Le résultat : un texte hybride foisonnant, constitué de 67 fragments qui fait souvent référence - mais pas seulement - aux moments où sa vie a basculé, ce qu'il appelle « le sable mouvant », et où surmontant la tentation du gouffre, il a organisé sa résistance, suivi de la chimiothérapie, jusqu'à l'annonce du répit salvateur.
Il s'agit plutôt d'un déferlement prolifique, libre et ordonné à la fois, dont le fil conducteur est Mankell lui-même - sa perception du monde, de la vie, de la mort, de sa propre histoire et de celle de l'humanité, une perception transformée par l'épreuve, au fil de ces quelques mois.

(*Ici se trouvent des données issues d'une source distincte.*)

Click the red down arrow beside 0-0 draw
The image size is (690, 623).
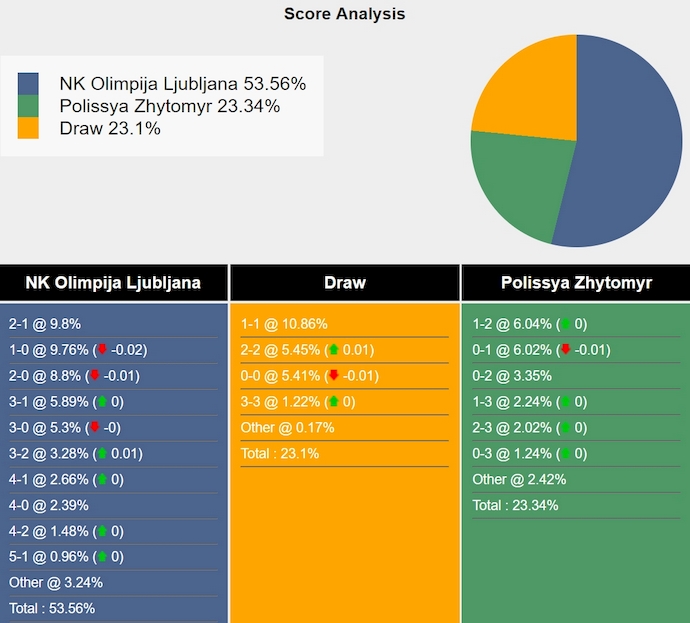click(333, 376)
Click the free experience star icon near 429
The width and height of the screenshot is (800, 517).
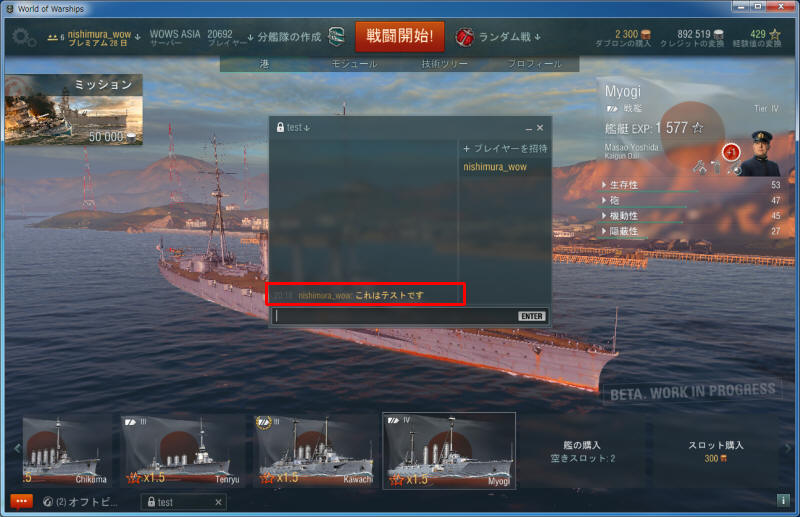coord(774,34)
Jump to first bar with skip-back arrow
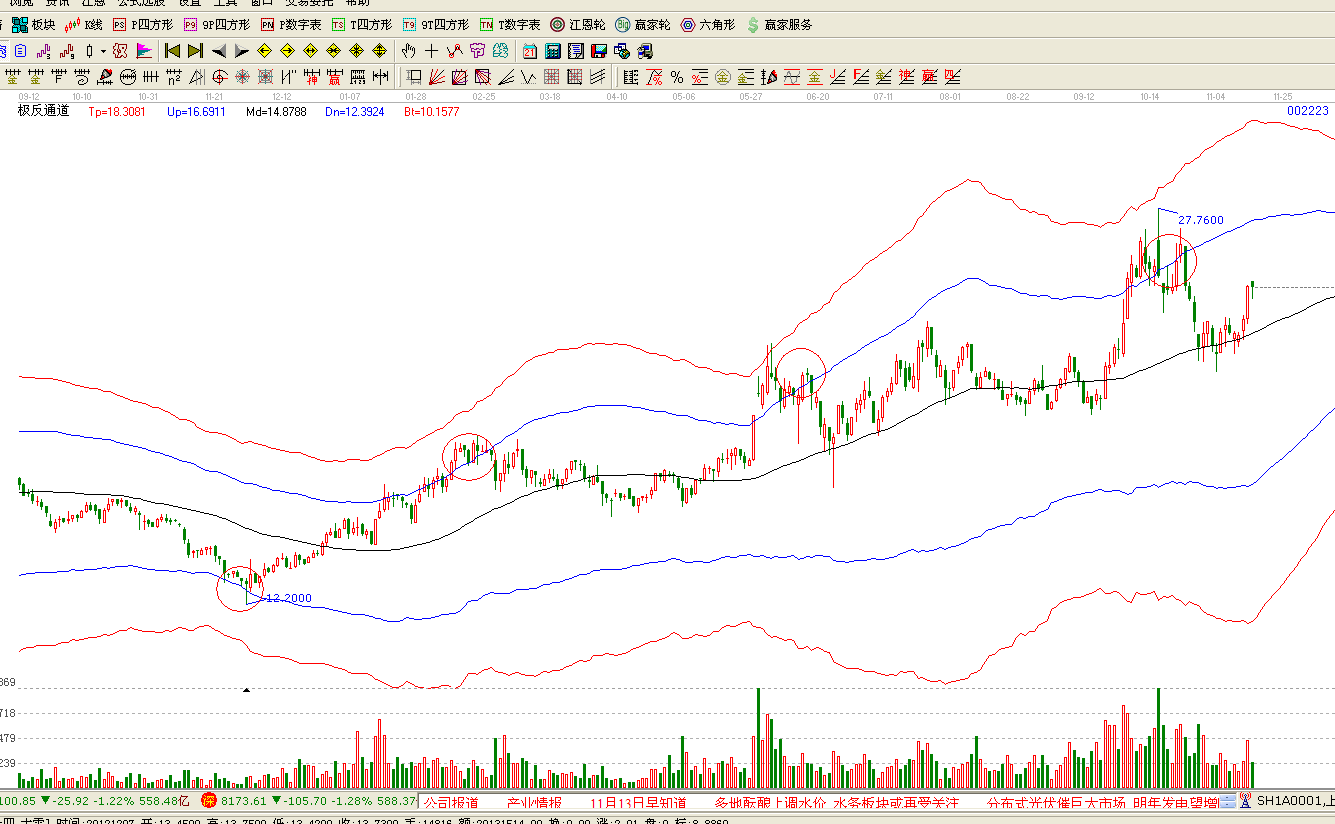This screenshot has width=1335, height=824. tap(172, 51)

Citons quelques thèmes récurrents parmi beaucoup d'autres :
- la grotte, thème à 2 dimensions qui touchent aux origines et au devenir de l'espèce. D'un côté le monde fascinant des peintures rupestres et des 1ers artistes de l'humanité ; de l'autre le problème du stockage souterrain des déchets nucléaires pendant les 100 000 ans à venir (le temps qu'ils cessent d'être une menace mortelle pour nos descendants) ;
- les ères glaciaires passées et à venir ;
- la radioactivité ;
- l'Afrique et autres destinations : Paris, Salamanque, la Crète. ;
- quelques épisodes inédits sur l'enfance, les rapports avec la mère qui l'a abandonné enfant, une expérience amoureuse absolue, inoubliable, confidence unique, inouïe de la part de Henning Mankell ;
- partout, tout le temps la question de la mort, la peur de mourir, l'envie de vivre abordées explicitement.